Kentucky Homefront brings Chanukah to Bluegrass homes

Live, from Louisville, it’s … Chanukah!
That was a true statement Sunday, December 10, as Louisville Public Radio’s Kentucky Homefront taped a special live performance from The J auditorium featuring music of the Festival of Lights. A crowd of 140 enjoyed the program while noshing on latkes and sufgauyot.
The show, dubbed the “Kentucky Homefront Chanukah Party” – an interfaith celebration – aired the following week on WFPK radio. The Jewish Community Relations Council sponsored the event.
In welcoming his listeners, Kentucky Homefront host John Gage said Chanukah “helps us to hold on to hope and reminds us to look for light in the midst of darkness.”
The Temple/Community/Choir, an ensemble of young and old singers from the various congregations and Hebrew schools, opened the program with O Chanukah O Chanukah, Sivivon Sov Sov Sov and I have a Little Dreidel.
The rest of the performers were Rabbi Gaylia Rooks and four members of the Shir Chadash, Cantors David Lipp and Sharon Hordes, vocalists Jennifer Diamond, Brigid Kaelin and Jai Husband. The band included Aaron Bibelhauser, Steve Cooley and Dennis Ledford.
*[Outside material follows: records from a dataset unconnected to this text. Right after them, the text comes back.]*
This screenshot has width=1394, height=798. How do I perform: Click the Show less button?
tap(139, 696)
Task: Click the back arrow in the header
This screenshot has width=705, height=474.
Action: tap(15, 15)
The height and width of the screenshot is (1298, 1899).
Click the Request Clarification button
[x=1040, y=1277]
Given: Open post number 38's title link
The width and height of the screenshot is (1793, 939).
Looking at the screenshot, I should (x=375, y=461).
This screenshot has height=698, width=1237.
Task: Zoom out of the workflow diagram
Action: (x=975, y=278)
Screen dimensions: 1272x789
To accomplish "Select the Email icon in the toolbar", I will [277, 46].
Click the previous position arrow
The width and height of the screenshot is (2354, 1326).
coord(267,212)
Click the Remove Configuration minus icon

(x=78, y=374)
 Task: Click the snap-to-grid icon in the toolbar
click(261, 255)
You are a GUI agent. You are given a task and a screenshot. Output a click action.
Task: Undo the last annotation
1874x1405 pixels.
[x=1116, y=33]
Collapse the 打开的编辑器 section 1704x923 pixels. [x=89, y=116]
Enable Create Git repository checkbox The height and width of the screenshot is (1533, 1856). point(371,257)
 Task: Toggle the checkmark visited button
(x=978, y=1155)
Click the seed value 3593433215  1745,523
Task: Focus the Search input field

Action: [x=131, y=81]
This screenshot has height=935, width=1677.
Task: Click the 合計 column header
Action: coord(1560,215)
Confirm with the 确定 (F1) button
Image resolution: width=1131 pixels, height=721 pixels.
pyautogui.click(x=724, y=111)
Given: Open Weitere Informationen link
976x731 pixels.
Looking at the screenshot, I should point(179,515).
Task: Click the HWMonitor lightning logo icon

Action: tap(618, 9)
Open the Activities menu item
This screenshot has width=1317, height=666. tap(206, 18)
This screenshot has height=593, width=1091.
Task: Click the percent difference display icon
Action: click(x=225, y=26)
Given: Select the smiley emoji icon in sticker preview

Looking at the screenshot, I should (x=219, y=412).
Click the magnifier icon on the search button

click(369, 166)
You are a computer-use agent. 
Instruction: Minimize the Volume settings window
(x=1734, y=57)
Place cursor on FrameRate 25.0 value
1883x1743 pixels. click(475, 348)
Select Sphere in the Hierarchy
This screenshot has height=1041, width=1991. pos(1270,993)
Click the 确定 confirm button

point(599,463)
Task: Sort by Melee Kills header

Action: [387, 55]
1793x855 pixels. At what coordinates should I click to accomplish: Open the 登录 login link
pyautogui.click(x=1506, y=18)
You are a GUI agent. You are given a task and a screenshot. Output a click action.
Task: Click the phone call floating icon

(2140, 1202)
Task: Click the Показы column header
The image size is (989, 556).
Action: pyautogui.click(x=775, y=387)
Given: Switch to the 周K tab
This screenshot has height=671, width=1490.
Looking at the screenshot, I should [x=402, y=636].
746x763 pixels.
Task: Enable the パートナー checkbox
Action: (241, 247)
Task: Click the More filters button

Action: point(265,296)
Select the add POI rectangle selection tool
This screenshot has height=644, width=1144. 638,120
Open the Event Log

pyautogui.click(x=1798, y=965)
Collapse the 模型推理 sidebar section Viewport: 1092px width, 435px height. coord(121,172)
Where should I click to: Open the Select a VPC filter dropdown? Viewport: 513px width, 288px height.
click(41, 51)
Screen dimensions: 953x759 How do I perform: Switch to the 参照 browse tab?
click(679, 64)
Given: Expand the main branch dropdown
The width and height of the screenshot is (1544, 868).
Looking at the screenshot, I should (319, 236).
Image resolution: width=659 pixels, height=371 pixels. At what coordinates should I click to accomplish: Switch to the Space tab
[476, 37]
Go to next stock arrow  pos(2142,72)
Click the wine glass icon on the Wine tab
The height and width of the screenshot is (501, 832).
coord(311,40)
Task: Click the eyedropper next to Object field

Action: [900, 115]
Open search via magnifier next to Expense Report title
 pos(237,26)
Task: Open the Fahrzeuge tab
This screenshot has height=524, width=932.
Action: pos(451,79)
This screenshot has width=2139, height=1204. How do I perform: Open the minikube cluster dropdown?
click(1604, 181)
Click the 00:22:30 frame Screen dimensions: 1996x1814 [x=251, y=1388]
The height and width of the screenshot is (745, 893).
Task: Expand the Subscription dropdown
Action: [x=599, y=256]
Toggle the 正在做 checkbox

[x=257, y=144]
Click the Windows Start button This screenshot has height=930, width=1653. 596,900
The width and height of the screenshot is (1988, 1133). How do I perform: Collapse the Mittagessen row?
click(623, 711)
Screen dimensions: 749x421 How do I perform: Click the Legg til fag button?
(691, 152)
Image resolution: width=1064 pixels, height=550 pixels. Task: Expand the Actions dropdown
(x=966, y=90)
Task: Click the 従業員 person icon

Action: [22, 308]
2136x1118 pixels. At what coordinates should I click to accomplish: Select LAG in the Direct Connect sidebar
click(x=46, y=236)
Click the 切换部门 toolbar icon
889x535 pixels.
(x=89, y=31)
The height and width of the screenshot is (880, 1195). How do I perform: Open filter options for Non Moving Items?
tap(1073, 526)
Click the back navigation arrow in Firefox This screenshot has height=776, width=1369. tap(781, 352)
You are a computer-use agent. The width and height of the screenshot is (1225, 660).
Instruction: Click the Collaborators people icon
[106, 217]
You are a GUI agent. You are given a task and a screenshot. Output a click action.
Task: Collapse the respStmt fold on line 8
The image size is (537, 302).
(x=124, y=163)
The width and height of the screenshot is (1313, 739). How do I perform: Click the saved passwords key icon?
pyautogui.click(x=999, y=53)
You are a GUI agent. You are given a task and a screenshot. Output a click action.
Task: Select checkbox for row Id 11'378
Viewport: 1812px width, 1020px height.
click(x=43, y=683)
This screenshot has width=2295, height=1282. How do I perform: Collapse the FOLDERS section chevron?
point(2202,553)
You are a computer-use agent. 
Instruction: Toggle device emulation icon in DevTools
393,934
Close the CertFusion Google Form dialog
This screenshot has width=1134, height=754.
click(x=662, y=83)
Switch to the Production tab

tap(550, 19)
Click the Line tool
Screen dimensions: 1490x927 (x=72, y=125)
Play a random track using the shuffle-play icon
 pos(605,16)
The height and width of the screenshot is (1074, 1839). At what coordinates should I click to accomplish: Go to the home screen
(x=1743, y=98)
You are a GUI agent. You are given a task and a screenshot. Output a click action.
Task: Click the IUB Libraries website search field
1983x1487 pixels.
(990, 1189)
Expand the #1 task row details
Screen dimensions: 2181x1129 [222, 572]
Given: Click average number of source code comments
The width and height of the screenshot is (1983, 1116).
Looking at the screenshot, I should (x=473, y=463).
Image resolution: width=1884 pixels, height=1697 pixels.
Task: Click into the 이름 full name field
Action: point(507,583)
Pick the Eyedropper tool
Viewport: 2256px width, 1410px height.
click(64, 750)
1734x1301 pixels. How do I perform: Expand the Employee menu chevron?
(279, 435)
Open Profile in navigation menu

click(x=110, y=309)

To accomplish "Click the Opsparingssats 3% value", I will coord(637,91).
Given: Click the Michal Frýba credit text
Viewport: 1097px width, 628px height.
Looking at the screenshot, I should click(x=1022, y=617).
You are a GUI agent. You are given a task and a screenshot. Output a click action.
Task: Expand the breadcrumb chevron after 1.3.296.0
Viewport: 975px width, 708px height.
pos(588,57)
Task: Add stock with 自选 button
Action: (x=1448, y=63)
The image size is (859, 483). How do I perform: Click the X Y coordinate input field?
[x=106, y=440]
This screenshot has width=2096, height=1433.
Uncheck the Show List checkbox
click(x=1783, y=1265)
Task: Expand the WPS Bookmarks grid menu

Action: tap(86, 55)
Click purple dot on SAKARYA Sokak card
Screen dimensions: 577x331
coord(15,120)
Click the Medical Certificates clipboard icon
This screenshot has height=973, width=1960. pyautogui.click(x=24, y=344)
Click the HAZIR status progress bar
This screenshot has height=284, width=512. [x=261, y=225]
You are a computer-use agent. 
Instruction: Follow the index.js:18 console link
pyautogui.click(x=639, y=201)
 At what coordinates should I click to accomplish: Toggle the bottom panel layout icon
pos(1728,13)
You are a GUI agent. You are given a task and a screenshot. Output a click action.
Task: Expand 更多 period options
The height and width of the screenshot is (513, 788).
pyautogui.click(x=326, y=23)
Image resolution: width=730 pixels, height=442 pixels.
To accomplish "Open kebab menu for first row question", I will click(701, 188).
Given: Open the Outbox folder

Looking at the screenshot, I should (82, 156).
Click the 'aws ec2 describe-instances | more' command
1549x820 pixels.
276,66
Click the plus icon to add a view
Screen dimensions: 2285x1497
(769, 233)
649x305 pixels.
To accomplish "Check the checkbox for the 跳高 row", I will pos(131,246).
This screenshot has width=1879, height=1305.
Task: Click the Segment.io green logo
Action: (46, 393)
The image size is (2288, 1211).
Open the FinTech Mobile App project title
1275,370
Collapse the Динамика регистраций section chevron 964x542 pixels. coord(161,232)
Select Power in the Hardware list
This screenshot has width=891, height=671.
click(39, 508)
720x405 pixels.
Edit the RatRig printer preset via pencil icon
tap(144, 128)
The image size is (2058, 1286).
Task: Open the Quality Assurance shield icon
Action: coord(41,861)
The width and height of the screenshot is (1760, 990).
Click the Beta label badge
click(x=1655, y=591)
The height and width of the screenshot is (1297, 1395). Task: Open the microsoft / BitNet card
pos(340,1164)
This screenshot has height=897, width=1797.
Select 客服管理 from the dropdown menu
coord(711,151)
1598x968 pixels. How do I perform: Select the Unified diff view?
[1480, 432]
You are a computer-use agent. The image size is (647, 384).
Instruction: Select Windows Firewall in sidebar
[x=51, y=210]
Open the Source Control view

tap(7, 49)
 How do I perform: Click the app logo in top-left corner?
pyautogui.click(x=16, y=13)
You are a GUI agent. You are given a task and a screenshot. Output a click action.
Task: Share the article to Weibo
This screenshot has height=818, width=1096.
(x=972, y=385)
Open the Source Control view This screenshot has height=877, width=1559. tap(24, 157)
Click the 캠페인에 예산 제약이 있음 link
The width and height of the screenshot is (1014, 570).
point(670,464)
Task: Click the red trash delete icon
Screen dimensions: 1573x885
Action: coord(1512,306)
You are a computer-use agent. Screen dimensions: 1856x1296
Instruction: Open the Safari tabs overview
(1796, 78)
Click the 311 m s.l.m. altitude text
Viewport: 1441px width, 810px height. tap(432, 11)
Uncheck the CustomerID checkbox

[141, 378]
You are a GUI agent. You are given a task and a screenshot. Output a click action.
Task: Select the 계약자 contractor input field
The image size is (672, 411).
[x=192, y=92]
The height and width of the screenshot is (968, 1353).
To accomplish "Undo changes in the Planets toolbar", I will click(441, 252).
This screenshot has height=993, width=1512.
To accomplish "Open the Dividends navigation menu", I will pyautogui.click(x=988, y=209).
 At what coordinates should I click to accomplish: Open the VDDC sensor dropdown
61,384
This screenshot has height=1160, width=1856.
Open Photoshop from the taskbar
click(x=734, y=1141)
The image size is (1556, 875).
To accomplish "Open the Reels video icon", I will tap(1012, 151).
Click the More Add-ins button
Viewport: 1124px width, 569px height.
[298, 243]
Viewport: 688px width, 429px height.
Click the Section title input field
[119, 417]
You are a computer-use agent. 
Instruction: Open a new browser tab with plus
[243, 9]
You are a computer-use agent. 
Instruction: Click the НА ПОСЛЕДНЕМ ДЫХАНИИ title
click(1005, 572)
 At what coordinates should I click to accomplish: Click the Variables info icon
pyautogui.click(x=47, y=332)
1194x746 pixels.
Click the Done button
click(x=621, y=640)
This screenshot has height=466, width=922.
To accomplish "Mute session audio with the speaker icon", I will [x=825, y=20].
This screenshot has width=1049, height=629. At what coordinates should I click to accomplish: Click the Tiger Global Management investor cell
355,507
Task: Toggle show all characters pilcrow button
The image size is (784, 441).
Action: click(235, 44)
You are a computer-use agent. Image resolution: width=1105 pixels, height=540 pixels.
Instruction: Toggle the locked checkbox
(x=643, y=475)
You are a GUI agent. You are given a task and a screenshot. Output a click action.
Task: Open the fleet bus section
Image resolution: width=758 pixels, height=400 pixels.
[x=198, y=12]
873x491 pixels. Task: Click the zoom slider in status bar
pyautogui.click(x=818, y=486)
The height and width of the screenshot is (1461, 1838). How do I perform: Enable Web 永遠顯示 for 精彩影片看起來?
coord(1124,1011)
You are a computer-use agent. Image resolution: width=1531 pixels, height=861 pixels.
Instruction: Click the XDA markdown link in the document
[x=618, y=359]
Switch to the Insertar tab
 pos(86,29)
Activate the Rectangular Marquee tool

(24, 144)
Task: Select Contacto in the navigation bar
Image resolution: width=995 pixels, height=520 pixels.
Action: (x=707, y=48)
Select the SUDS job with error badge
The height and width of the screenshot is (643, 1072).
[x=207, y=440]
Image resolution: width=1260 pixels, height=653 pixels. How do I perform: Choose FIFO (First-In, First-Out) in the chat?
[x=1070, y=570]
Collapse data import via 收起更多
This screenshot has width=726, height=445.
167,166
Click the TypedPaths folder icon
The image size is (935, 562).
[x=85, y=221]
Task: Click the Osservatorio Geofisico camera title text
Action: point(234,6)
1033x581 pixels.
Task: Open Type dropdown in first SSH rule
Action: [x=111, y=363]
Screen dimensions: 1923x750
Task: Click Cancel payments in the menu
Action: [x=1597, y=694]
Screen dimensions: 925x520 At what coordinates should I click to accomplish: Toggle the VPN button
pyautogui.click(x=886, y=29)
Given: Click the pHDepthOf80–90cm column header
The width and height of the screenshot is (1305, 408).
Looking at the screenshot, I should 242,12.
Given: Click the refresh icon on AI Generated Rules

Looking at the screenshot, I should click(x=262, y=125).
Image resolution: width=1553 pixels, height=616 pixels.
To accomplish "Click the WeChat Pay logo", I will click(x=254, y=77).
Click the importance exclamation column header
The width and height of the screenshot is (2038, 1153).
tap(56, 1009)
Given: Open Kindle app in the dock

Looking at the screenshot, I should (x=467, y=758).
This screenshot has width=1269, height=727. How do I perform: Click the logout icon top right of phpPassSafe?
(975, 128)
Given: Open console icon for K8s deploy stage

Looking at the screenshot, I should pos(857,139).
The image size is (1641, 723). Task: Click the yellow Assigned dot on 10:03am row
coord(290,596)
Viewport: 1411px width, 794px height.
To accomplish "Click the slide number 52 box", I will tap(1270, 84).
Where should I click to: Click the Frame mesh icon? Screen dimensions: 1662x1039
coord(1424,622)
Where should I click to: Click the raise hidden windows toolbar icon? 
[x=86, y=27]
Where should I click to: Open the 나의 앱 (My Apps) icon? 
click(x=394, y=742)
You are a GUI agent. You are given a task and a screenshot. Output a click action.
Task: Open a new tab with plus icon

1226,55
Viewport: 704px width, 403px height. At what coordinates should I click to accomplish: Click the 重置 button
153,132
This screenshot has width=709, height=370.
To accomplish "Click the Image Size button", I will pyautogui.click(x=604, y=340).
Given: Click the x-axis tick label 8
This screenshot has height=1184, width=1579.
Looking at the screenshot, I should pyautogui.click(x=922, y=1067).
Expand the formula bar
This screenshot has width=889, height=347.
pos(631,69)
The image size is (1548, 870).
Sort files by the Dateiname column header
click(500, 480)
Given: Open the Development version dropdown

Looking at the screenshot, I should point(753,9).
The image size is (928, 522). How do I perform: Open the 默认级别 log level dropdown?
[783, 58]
Their selections included a classical Italian version of Moaz Tzur (Diamond); Ocho Kandelikas, a Ladino melody (Hordes); a bluesy version of Sufganiyot (Lipp) a country-western song called Mazel Tonk (Kaelin) and Adam Sandler’s Chanukah Song (Husband).
Throughout the program, between songs, students from St. Francis of Assisi School walked on stage, each posing a question about the history and meaning of the holiday to one of Louisville’s rabbis or cantors – eight questions for eight nights of Chanukah.
The most provocative of the questions was posed to Rabbi Laura Metzger: Is there a military aspect to the holiday, since it celebrates a Jewish victory over Syrian oppressors?
Yes, there is, Metzger said, noting the victory by the few but determined Maccabees over a larger and more powerful force.
“But war is not what we want to celebrate,” she said. Over time, the sages shifted the focus of the holiday “from the military might to the role of providence.”
“Though we accept the need to have military power, we dream of a time when military force is not necessary,” Metzger said. The true emphasis, she added, is on “celebrating the miracle while gazing at the Chanukah lights in gratitude and awe.”